Mais l’intérêt des producteurs locaux réside surtout dans la sécurisation des revenus dégagés par la vente du lait (Dieye, 2003 ; Grégoire, 2010). Lorsqu’ils ne sont pas en lien avec une laiterie, les producteurs écoulent leur production excédentaire sous forme de lait cru caillé sur le marché « informel » (marchés de quartier ou de village, coins de rue, bords de la route…). Ces transactions sont risquées parce que l’écoulement de la production entière n’est pas toujours garanti et les prix peuvent varier sensiblement selon la saison – avantageux en saison sèche par rapport au prix proposé par les laiteries, mais très faibles en saison des pluies lorsque l’offre en

lait est excédentaire. Au contraire, les transactions avec une laiterie représentent pour les producteurs un débouché certain permettant de régler la scolarité des enfants, payer les frais de santé et les dépenses alimentaires, augmenter la production agricole (grâce à l’achat d’intrants phytosanitaires et la valorisation du fumier) et, dans certains cas, même d’épargner.

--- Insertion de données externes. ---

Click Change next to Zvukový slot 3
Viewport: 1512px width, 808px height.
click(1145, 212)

Si les retombées positives pour la réduction de la vulnérabilité des producteurs locaux sont indéniables, il n’en va pas de même pour l’impact économique effectif de ces minilaiteries sur l’économie nationale (Corniaux et al., 2005). En effet, les quantités de lait qui entrent dans ce circuit de commercialisation demeurent faibles (7% selon Duteurtre, 2007). Dans la région de Saint Louis, Corniaux et al. (2005) supputent que, sur une production régionale de l’ordre de 15 à 20 000 tonnes par an, ce n’est qu’une quantité d’à peine 10 tonnes qui est collectée par les sept minilaiteries de la zone12. En revanche, ces chiffres sont plus prometteurs au sud du Sénégal, dans les zones périurbaines de Kolda, Tambacounda et Vélingara, où la partie du lait produit qui est vendue aux laiteries atteint presque 95% en saison sèche (Dieye et al., 2003).

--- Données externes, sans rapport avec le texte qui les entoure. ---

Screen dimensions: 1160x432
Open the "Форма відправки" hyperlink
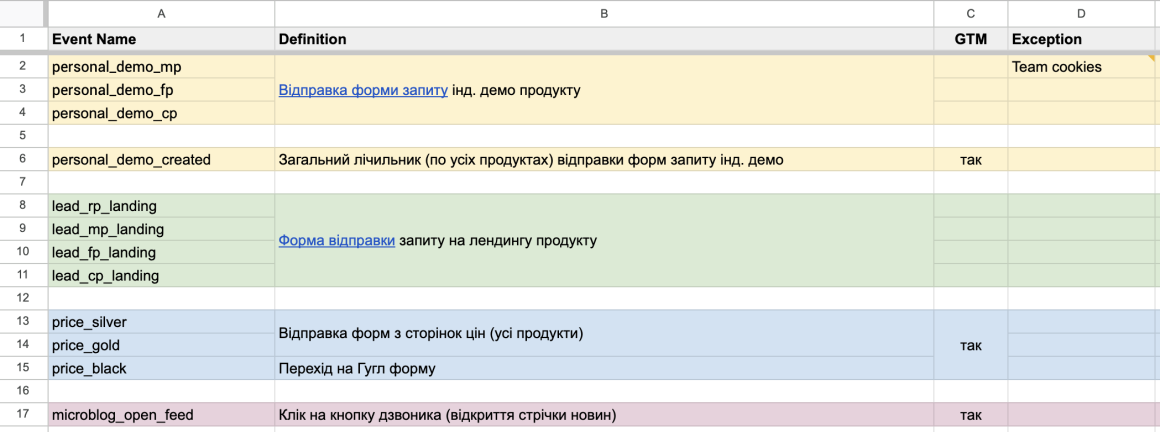click(337, 241)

Un aspect très controversé de l’impact des minilaiteries sur les populations rurales concerne l’inclusion des catégories sociales les plus vulnérables. C’est d’ailleurs là une faiblesse de tout projet de développement. Comme le souligne Chauveaux (1997 p. 30), « les innovations orientées vers les groupes vulnérables sont soumises à une série de filtres imposés par l’économie politique de la pauvreté et de l’exclusion ». Les minilaiteries nécessitent en effet un approvisionnement régulier et de qualité sur le plan sanitaire. Or, ces exigences excluent dans les faits les producteurs transhumants et nomades, qui ne peuvent garantir la régularité de la fourniture en lait sur l’année, et ceux très éloignés des centres urbains, qui n’ont pas les moyens de livrer leur production dans les bons délais (Corniaux et al., 2005). D’autres catégories vulnérables exclues, voire pénalisées, par ce nouveau circuit de commercialisation sont celles qui étaient traditionnellement chargées de la gestion du lait : les bergers et les femmes. Avec l’arrivée des laiteries et la croissance du revenu du lait, on assiste à une redistribution des flux laitiers au sein des concessions d’élevage (id.). Des bergers et des femmes, la gestion du lait passe maintenant, du moins en partie, aux propriétaires des troupeaux, c’est-à-dire aux chefs de concession. Grégoire (2010) observe par exemple une diminution de l’indépendance des femmes dans les zones de production en haute Casamance.

12 Soulignons, toutefois, que la situation a considérablement évolué pendant la dernière décennie, notamment grâce à l’installation, dans cette zone, de La Laiterie du Berger.